The accelerator includes several capacity-building events that will be focused on business model development, technical skills, how to become investor-ready, networking with a group of investors and mentors within the food ecosystem.
Emile Schmitz, Managing Director, Bopinc explains that by transforming startup business models from a linear to circular approach, they hope to create a ripple effect across different sectors and make food production sustainable in the continent. Adding that SMEs are one of the key drivers for change in the food system as 64% of all food consumed in Africa is handled by SMEs, and the number of agribusiness SMEs is steadily growing. O-Farms accelerator is the first accelerator in the continent that caters to them.
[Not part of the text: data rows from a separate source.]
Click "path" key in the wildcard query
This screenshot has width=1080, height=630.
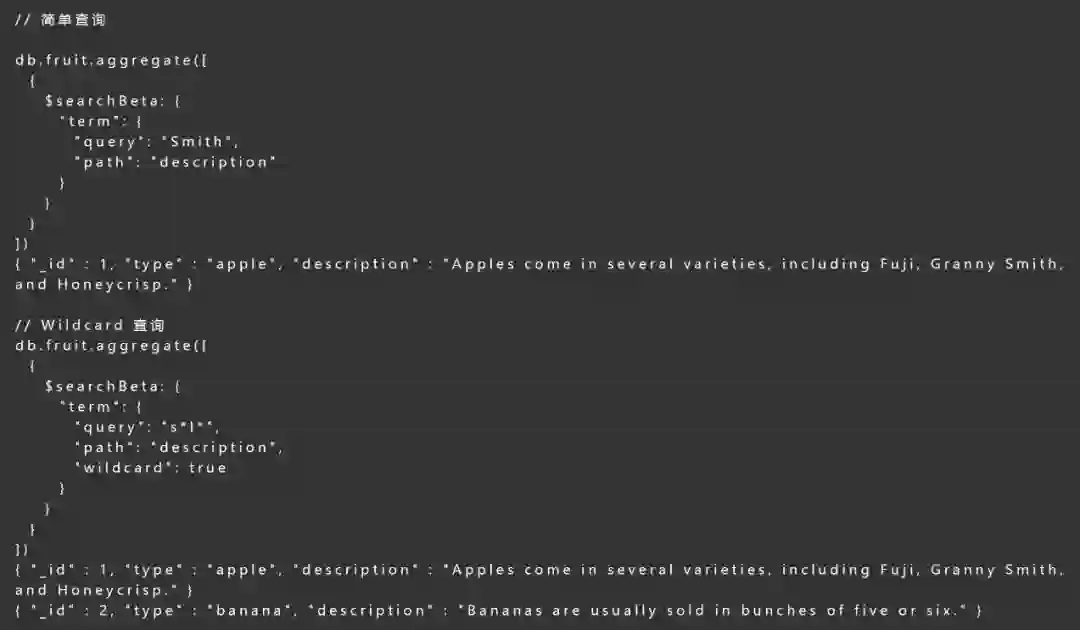click(x=103, y=447)
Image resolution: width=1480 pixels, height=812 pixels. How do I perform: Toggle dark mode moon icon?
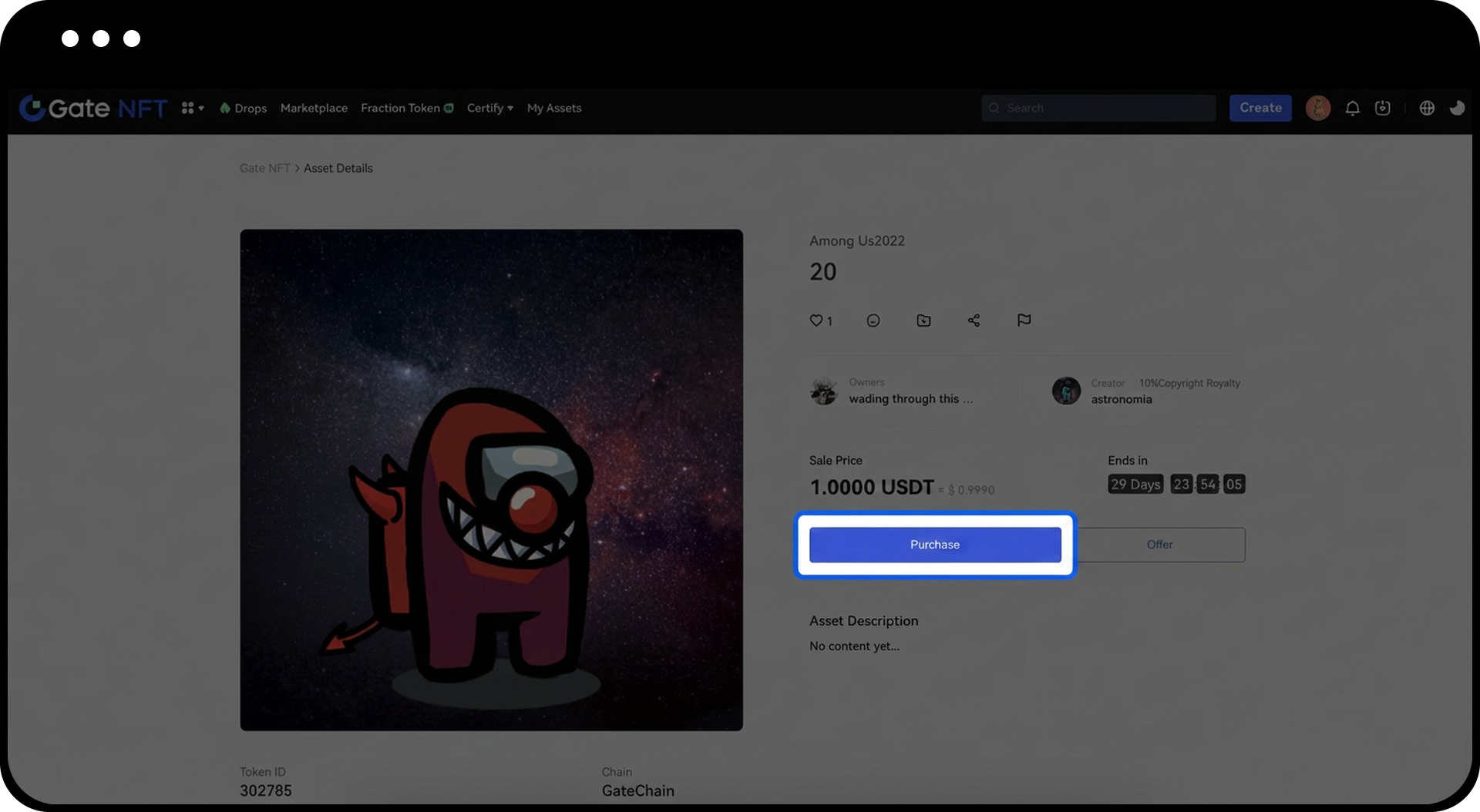pos(1456,109)
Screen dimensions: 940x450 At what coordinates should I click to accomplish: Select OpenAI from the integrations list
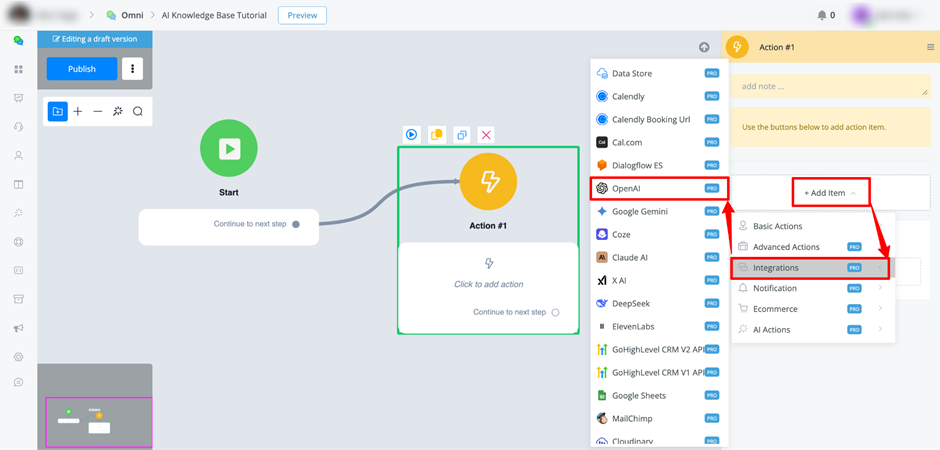click(x=659, y=188)
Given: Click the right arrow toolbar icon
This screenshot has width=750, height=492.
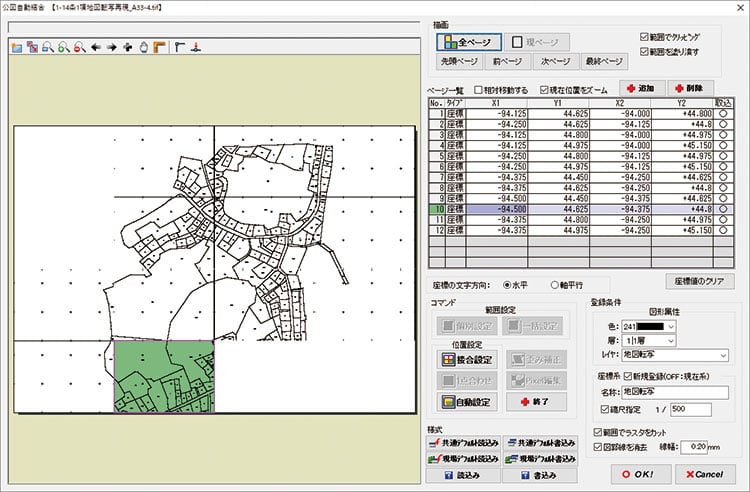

The agricultural value chain in East Africa is largely inefficient and prone to monumental losses due to several factors. This accelerator will help build the capacities of agroprenuers and ensure they get value for their yields. Petra Hans, Head of Portfolio, Agricultural Livelihood, IKEA Foundation explains why this program is targeted at East Africans.
“East Africa has enormous potential for sustainable food systems. East Africa’s population is steadily growing and so is the demand for food in the region. The region also has great agricultural potential but, at the same time, there are large inefficiencies in the food system. In certain sectors like horticulture, where losses can rise to 50%, most of these losses occur in the supply chain which is where we see the greatest potential for circular solutions. A circular economy in agriculture can provide multiple positive impacts such as new jobs, much more efficient use of natural resources and lower greenhouse gas emissions from the food sector.”
The accelerator program aims to make a concerted difference in the food sector in Africa by creating new products from food losses and by-products. At the end of the accelerator, two selected SMEs from each country will receive €25 000 in growth funding.